BRANO ESTRATTO
Né meglio e né peggio. Diverso.

La differenza è tutta nelle persone intervenute.
Nicola Gratteri e Ludovico Vaccaro sono uomini che rappresentano le istituzioni e sono protagonisti ‘sul campo’. Vivono ogni giorno le difficoltà rappresentate da norme inadeguate e dall’assenza della collaborazione di chi dovrebbe essere vera protagonista: la comunità cittadina. Quella stessa che è convenuta piuttosto numerosa per ascoltarli e farsi ambasciatrice dei messaggi lanciati, che è stata accolta dal “grazie a chi ha avuto il coraggio di esserci” proferito da Giulia Fresca, ma anche quella stessa la cui età media era piuttosto elevata.

Pochi davvero i giovani presenti e non è dolo della consigliera comunale Fresca, che ha organizzato l’incontro, quanto piuttosto di un atteggiamento diffuso in loco.
Il “che me ne frega a me” che il candidato Sindaco Tommaso Rinaldi, tra gli intervenuti, aveva stigmatizzato durante la sua campagna elettorale è il vessillo di tanti giovani, purtroppo.

Il procuratore della Repubblica di Catanzaro, Gratteri, non ha perso tempo e lo ha detto senza giri di parole: “La ‘ndrangheta è stata colpevolmente sottovalutata per decenni dalla Magistratura, dalle Forze dell’Ordine, dai giornalisti, dagli storici, dagli uomini di cultura”.

VOCI DEI DATI

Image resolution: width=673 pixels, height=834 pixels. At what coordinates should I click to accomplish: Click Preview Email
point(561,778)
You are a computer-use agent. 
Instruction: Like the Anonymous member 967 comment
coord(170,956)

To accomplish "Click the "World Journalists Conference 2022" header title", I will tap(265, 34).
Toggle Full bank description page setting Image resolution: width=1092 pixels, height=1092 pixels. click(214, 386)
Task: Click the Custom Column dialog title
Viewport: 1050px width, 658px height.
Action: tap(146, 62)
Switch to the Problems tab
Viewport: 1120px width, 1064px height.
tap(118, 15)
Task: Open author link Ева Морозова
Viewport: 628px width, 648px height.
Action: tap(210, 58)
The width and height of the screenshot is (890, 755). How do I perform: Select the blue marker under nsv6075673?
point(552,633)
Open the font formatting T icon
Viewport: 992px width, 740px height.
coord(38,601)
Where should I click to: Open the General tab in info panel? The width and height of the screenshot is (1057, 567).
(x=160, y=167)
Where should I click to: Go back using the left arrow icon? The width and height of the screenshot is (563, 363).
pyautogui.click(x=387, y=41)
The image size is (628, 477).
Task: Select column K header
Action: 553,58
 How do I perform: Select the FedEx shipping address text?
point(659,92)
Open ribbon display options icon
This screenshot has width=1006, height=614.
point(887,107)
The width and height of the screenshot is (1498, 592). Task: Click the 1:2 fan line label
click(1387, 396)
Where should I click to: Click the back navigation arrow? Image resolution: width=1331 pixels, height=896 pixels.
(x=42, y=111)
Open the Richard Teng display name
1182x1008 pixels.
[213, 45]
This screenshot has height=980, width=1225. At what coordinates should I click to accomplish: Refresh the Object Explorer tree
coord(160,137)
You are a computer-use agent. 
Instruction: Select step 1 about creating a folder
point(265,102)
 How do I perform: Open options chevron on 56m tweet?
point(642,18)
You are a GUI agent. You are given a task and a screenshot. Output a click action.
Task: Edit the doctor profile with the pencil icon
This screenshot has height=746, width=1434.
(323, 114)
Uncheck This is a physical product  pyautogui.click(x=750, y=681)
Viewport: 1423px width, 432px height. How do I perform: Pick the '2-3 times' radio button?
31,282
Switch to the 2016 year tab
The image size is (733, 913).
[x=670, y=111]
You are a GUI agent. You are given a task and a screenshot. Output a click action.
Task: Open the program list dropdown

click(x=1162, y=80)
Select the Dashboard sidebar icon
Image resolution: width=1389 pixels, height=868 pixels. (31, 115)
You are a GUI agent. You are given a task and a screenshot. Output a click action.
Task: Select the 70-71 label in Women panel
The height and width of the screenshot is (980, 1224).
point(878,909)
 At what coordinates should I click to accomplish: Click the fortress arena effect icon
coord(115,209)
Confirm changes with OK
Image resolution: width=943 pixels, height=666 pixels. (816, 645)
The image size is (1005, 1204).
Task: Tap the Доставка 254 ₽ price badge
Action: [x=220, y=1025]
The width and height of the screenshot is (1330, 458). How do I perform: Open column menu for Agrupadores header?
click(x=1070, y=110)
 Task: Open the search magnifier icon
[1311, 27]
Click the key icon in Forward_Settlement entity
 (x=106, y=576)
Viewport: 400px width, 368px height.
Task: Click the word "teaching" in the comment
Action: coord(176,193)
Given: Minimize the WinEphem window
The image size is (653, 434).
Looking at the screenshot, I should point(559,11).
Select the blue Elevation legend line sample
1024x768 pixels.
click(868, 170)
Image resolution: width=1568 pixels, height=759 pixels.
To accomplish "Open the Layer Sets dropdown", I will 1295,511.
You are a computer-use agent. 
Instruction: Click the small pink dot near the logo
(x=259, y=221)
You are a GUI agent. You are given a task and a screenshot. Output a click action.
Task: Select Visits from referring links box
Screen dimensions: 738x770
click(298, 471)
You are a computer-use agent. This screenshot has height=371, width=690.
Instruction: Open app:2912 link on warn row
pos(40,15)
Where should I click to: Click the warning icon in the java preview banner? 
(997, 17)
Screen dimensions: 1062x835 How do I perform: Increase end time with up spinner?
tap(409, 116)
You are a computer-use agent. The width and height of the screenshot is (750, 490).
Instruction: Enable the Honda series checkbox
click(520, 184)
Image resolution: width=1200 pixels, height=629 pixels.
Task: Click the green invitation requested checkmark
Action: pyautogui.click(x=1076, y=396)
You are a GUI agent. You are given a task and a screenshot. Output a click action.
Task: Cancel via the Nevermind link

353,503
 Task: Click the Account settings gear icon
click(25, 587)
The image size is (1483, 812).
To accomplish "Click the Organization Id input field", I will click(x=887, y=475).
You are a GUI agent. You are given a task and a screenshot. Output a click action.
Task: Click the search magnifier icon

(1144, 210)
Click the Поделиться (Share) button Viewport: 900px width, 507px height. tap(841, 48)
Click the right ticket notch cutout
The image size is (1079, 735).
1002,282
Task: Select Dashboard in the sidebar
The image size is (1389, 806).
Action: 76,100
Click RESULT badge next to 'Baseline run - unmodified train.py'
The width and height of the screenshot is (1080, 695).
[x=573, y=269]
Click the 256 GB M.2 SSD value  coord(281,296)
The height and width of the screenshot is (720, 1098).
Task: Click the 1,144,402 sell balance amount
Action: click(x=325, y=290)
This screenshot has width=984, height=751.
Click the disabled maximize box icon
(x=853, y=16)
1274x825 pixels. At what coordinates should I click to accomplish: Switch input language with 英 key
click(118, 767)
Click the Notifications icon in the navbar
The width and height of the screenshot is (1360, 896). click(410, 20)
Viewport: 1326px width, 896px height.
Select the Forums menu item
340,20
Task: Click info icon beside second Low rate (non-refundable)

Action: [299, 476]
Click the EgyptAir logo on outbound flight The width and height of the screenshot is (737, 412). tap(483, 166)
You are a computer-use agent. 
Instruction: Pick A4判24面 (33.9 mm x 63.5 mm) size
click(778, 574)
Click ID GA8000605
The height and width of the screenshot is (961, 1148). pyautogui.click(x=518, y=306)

COMPITI ASSEGNATI
a - Trascriva il brano da "La differenza è" fino a "era piuttosto elevata." incluso, sostituendo "comunità cittadina" con "popolazione locale".
b - Estragga dalle voci ogni riga che contiene la stringa "title", distinguendo tra maiuscole e minuscole.

RISPOSTE
a -
La differenza è tutta nelle persone intervenute.
Nicola Gratteri e Ludovico Vaccaro sono uomini che rappresentano le istituzioni e sono protagonisti ‘sul campo’. Vivono ogni giorno le difficoltà rappresentate da norme inadeguate e dall’assenza della collaborazione di chi dovrebbe essere vera protagonista: la popolazione locale. Quella stessa che è convenuta piuttosto numerosa per ascoltarli e farsi ambasciatrice dei messaggi lanciati, che è stata accolta dal “grazie a chi ha avuto il coraggio di esserci” proferito da Giulia Fresca, ma anche quella stessa la cui età media era piuttosto elevata.

b -
To accomplish "Click the "World Journalists Conference 2022" header title", I will tap(265, 34).
Task: Click the Custom Column dialog title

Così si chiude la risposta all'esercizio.